Purpurin sensitizers with and without the central zinc, ZnP and H2P, have been synthesized and used in dye-sensitized solar cells. Both the sensitizers readily formed aggregates on the semiconductor surface. The DFT and TD-DFT calculations suggest that the major difference between the two sensitizers is ascribable to the energy levels of their four molecular orbitals. With biased potential in the solid-state photovoltaic diodes, the photoresponse of ZnP and H2P started from −2 and −2.5 V, respectively, and the observed difference is in agreement of the difference of calculated LUMO energy level for the two sensitizers. ZnP gave much better photovoltaic performance than H2P, when TiO2 electrode and 4-tert-butylpyridine (TBP)-free electrolyte were employed. The decrease of photocurrent of ZnP-based solar cell in TBP-containing electrolyte is attributed to the change in energy level of the electron acceptor, while that of H2P-based solar cell in TBP-containing electrolyte is ascribed to the change of electron donor state. The replacement of TiO2 with SnO2 substantially improved the photocurrent of solar cells because the electron injection from LUMO orbital of the dye sensitizers becomes favorable.

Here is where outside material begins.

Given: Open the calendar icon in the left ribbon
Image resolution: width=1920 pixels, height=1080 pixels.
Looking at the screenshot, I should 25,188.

A clear observation of photocurrent generation from the dye aggregate suggests that the photon-generating excitons can diffuse over the dye aggregate and finally reach the semiconductor surface. TBP in electrolyte can disturb the dye aggregation, and this will reduce the possibility of exciton annihilation in dye layer, which was supported by the sub-picosecond time-resolved absorption spectra.